┏━━
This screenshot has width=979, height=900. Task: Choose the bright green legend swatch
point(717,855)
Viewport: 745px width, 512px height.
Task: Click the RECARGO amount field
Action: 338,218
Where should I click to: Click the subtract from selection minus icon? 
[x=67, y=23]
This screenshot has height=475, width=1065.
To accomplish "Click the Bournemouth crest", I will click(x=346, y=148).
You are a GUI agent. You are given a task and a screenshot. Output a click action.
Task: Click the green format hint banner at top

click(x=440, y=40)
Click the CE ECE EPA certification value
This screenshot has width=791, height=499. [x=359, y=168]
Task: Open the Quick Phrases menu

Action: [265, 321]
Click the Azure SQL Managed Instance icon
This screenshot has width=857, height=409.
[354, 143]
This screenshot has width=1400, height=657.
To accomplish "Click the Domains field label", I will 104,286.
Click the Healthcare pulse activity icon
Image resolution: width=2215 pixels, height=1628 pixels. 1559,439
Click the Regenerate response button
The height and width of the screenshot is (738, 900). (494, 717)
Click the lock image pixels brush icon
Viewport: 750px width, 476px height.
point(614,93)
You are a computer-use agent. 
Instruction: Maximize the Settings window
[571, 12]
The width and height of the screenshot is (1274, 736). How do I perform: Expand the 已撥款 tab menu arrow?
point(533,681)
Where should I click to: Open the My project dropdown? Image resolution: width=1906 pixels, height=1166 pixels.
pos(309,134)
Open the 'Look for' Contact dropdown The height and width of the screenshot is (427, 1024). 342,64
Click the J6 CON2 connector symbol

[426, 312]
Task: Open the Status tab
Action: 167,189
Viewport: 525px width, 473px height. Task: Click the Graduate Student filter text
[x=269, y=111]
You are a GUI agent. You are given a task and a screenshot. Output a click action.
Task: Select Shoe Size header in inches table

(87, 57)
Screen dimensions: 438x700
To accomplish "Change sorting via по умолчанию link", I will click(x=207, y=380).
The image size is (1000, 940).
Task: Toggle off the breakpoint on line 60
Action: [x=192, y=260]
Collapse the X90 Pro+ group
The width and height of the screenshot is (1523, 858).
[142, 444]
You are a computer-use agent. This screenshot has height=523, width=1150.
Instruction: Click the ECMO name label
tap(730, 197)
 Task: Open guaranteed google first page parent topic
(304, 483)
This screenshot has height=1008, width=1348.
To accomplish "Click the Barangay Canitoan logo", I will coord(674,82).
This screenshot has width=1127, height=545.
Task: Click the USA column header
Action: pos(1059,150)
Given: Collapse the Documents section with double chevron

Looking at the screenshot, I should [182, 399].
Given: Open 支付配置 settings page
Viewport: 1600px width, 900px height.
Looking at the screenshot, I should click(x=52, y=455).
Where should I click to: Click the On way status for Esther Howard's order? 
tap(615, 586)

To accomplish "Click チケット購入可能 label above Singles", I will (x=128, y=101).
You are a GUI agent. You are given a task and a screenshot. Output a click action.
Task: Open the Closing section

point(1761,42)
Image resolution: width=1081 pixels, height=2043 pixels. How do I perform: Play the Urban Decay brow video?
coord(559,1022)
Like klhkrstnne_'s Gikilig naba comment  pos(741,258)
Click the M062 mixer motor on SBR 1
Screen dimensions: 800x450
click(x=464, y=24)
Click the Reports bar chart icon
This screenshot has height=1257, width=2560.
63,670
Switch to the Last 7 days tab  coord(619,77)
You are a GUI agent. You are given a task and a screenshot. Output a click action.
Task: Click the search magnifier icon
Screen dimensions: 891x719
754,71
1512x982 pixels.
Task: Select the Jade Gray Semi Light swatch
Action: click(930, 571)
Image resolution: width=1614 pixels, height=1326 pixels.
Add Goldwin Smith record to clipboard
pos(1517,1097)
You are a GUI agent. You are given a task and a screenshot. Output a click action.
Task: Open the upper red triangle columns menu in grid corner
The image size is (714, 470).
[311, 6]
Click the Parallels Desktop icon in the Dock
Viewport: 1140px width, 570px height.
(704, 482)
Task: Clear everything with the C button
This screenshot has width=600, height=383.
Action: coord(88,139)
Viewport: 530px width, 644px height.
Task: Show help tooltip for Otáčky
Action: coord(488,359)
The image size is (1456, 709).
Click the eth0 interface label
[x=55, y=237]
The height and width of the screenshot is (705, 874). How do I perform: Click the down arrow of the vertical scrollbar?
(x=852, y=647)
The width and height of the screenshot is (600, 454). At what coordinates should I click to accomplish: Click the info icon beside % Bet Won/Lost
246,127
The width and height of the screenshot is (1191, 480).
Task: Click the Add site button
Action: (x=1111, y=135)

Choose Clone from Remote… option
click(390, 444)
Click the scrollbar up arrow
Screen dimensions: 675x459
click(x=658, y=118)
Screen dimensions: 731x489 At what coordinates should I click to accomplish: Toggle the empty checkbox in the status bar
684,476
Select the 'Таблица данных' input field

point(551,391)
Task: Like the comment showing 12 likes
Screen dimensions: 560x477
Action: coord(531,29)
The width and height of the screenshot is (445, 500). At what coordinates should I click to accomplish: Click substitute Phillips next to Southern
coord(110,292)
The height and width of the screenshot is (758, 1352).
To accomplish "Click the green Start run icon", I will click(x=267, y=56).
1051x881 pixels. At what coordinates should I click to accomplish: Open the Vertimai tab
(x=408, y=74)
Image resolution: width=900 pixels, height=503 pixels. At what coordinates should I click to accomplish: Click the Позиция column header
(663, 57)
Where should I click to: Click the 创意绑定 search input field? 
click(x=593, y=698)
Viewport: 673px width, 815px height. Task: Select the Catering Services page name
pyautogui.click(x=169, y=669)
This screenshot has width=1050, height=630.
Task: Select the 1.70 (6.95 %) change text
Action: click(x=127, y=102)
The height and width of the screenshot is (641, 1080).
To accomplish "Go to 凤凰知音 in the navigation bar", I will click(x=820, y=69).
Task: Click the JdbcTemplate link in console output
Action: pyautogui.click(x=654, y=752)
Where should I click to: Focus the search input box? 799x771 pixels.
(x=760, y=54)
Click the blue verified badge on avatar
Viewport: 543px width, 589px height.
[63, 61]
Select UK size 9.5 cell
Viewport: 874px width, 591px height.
┗━━
**EXERCISE BRIEF:**
Only the lines from the start of the data to the line holding "This screenshot has height=475, width=1065." are wanted; return them exactly, both ends included.

**THE ANSWER:**
This screenshot has width=979, height=900. Task: Choose the bright green legend swatch
point(717,855)
Viewport: 745px width, 512px height.
Task: Click the RECARGO amount field
Action: 338,218
Where should I click to: Click the subtract from selection minus icon? 
[x=67, y=23]
This screenshot has height=475, width=1065.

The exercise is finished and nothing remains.